(Last Updated on July 31, 2013 by Editor)
ZIMBAWE – A poster opposed to Zimbabwe’s President Robert Mugabe is displayed at a final Movement For Democratic Change election rally in Harare.
SUPPORTERS of veteran President Robert Mugabe voiced confidence that his 33-year-rule will be extended today, when Zimbabweans vote in elections that many opponents fear will be rigged.
Around 6.4 million people are eligible to cast their ballots in the first round of presidential and parliamentary elections that are likely to be the 89-year-old’s last campaign.
Mr Mugabe has become an international pariah thanks to a series of bloody and flawed elections that have kept him in power since independence from Britain in 1980.
The last presidential vote in 2008 was marred by bloodshed, which forced now Prime Minister Morgan Tsvangirai out of the race despite a first round win.
Mr Tsvangirai, a 61-year-old former trade unionist, will face Mr Mugabe again this time, ending four years of uneasy government cohabitation urged by the international community.
Credible opinion polls are rare, but in one survey from July last year, Afrobarometer reported a statistical dead heat between the two main parties.
But a quarter of respondents refused to reveal their preference because of what pollsters dubbed the “margin of terror”.
Zimbabwe’s President Robert Mugabe gestures as he addresses at a rally in Harare on Sunday.
Since then a series of sex scandals and allegations of party corruption have dogged Mr Tsvangirai, making it difficult to judge his popularity.
With the backing of state media, the military and control of most other levers of power, Mr Mugabe remains the odds-on favourite.
“Many expect a Mugabe victory, because ‘ZANU doesnt lose elections’,” said the Brussels-based International Crisis Group.
Amid recovery from an economic crisis that saw mass unemployment some of the highest rates of inflation ever recorded, Mugabe loyalists insist their independence hero is “tried and tested”.
“We have won already. It’s a walk-over,” said Jestara Mziwanda, a supporter of Mr Mugabe’s ZANU-PF.
“This year nobody was beaten, or forced to attend any meeting, but the numbers of people at rallies say it all.”
Zimbabwe’s prime minister and leader of the Movement for Democratic Change (MDC), Morgan Tsvangirai.
The run-up to this year’s vote has seen little of the violence that marred previous polls, but Mr Mugabe’s opponents point to a more subtle form of manipulation.
With less than 24 hours before polls open, the Zimbabwe Electoral Commission had yet to provide Mr Tsvangarai’s party or non-governmental groups with a list of eligible voters.
“Interested parties have not seen a consolidated voters roll, in violation of the law,” said Irene Petras, director of Zimbabwe Lawyers for Human Rights.

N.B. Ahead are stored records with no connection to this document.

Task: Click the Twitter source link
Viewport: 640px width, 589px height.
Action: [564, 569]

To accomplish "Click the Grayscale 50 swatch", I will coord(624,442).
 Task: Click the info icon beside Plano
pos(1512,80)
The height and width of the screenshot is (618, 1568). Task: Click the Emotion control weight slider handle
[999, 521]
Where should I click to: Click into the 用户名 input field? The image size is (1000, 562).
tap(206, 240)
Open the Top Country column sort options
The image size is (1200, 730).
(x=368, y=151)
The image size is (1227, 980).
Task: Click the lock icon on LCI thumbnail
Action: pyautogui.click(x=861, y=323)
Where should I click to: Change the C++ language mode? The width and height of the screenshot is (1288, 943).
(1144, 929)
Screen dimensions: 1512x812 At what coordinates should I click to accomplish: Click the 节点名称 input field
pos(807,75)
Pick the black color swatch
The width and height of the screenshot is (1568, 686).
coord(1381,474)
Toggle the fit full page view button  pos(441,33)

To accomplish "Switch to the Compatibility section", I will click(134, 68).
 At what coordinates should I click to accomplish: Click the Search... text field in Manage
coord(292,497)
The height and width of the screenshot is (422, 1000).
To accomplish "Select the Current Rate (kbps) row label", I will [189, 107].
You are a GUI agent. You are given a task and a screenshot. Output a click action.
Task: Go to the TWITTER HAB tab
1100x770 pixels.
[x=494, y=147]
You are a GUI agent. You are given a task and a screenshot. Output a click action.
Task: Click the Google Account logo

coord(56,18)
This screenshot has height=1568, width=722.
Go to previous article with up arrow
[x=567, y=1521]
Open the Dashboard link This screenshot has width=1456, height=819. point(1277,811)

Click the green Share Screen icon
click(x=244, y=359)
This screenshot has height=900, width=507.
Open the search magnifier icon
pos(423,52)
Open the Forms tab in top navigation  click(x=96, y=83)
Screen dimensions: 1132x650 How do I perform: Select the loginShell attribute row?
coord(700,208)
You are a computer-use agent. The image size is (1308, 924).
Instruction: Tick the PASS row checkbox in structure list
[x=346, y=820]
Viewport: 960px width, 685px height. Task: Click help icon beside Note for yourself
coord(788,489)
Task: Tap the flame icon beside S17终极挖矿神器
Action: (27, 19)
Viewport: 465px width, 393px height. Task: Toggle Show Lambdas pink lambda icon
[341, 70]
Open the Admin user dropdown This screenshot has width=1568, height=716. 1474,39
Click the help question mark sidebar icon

In June, the Research and Advocacy Unit, a non-government group, reported that the roll included one million dead voters or people who have emigrated, as well as over 100,000 people aged over 100 years old.
Opposition senator and minister for education David Coltart yesterday said that no printed or searchable electronic copies of the roll had been made available.
On Monday Justice Rita Makarau, head of the Zimbabwe Electoral Commission, insisted the country and the commission was ready for the vote.
“We will have free and fair elections,” she told journalists.
As campaigning officially wound down on Monday, both camps drew huge crowds of supporters and sounded confident of victory.
During a final campaign rally on Sunday, Mr Mugabe promised further indigenisation of white and foreign-owned assets.
He has also threatened to behead homosexuals, painted his rival as a foreign stooge and warned Zimbabweans against change, citing the fallout after deadly uprisings in Egypt and Libya.
“See what is happening in Egypt. They were fooled and advised to remove their leaders.”
Egyptians are “fighting each other” and the West “are observers now as if they don’t know the mischief they caused”.
On Monday, Mr Tsvangirai drew a vast crowd in central Harare who directed a chant of “game over” at Mugabe.
Mr Tsvangirai has promised to create one million jobs and has used Mr Mugabe’s advanced age as campaign fodder.
“How can you let an old man push a plough when there are young people around,” Mr Tsvangirai told his supporters during his final rally.
“I want Mugabe to enjoy his retirement in peace and quiet,” hinting that Mr Mugabe may be granted immunity if he relinquishes power.
With many Western observers barred from watching the vote, hopes for a substantial and credible account of the election now rest with the African Union (AU) and the 15-member Southern African Development Community (SADC).
But their neutrality has been questioned.
“Conditions for a free and fair vote do not exist,” said the International Crisis Group. “A return to protracted political crisis, and possibly extensive violence, is likely.”
The results are expected to be released within five days.